My horizons expanded. Something began to make sense. Slowly, it dawned upon me that this is the hard work, where the magic happens, and that I was finally progressing again. This is reinforced, every day, with the spiritual ethic that true recovery is in the daily grind. It took some weeks for me to calm down, but I did, forming bonds reminiscent of what life was like before being sick.
My hypervigilance and anxiety were finally granted slack, replacing paranoia with openness. This facilitated connection with and value of others. Soon, once a staunch anti-conformist, I began to learn how to truly care for others. I gave more. I was developing healthy and fulfilling relationships. Even if I am not close to someone, I still greet them, make small talk, and practice listening. Informal interactions on all levels matter! I was once deathly afraid of socializing.
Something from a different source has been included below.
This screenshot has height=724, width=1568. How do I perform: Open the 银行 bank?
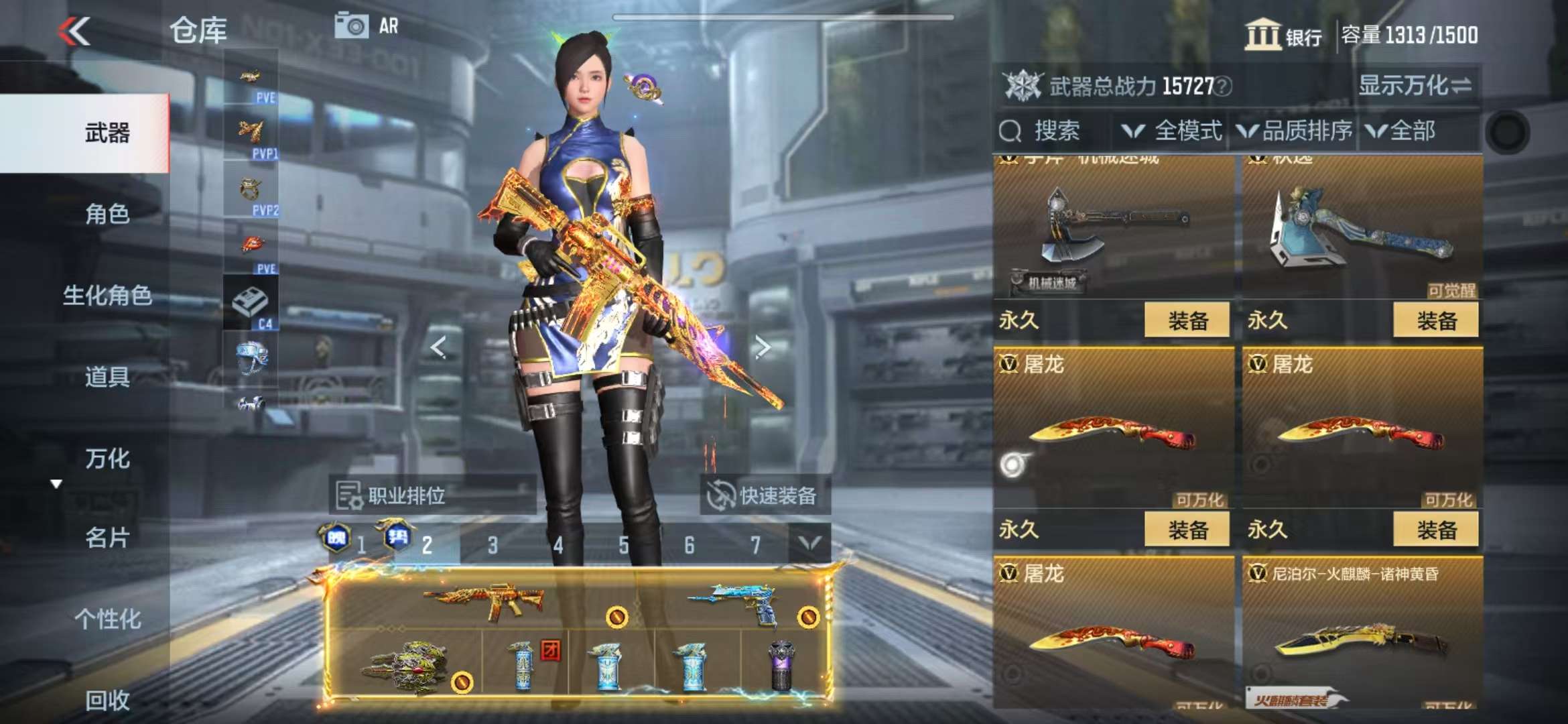pyautogui.click(x=1283, y=35)
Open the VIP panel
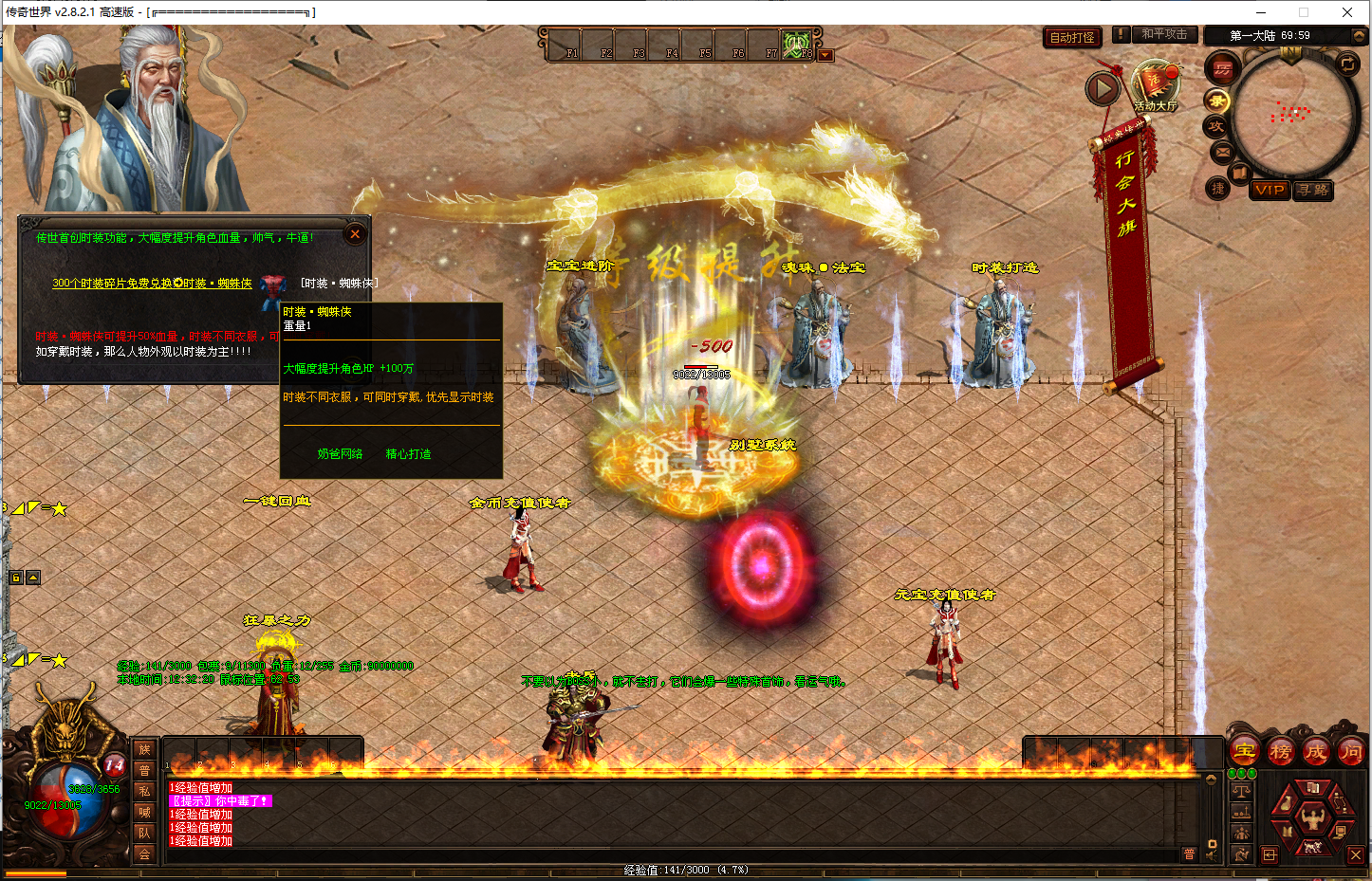This screenshot has width=1372, height=881. (1269, 190)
Now, I value it deeply, a pleasure long forgotten, recovering what I thought was gone. I believe: hopeful, grateful, and importantly, humble. No more danger.
I don’t know how PROS works as well as it does, but does that really matter? Maybe it richly simulates for those with mental illness what healthy people tend to take for granted. It’s another fair chance at life. For those who’ve regularly participated in the PROS program for some time, the benefits are obvious. It hurts to see many non-PROS people in the building visibly downcast and defeated, afraid of life. I used to be that person. Now, I hold my head high, but not too high. The program is empathetic, intimate, and liberal at root. It’s most of the time a very safe space, such that stigma in society fails to afford us.
As I experience it, PROS is a program for those dealing with a serious mental illness who want to pursue recovery. It is worth it. The worst has already happened.
—By Ben Komor
Ben Komor is a certified peer specialist and has served as an advisor to the Tompkins County Crisis Negotiation Team. He is a graduate of Ithaca High School, and holds a BA in Human Development and an MS in Health.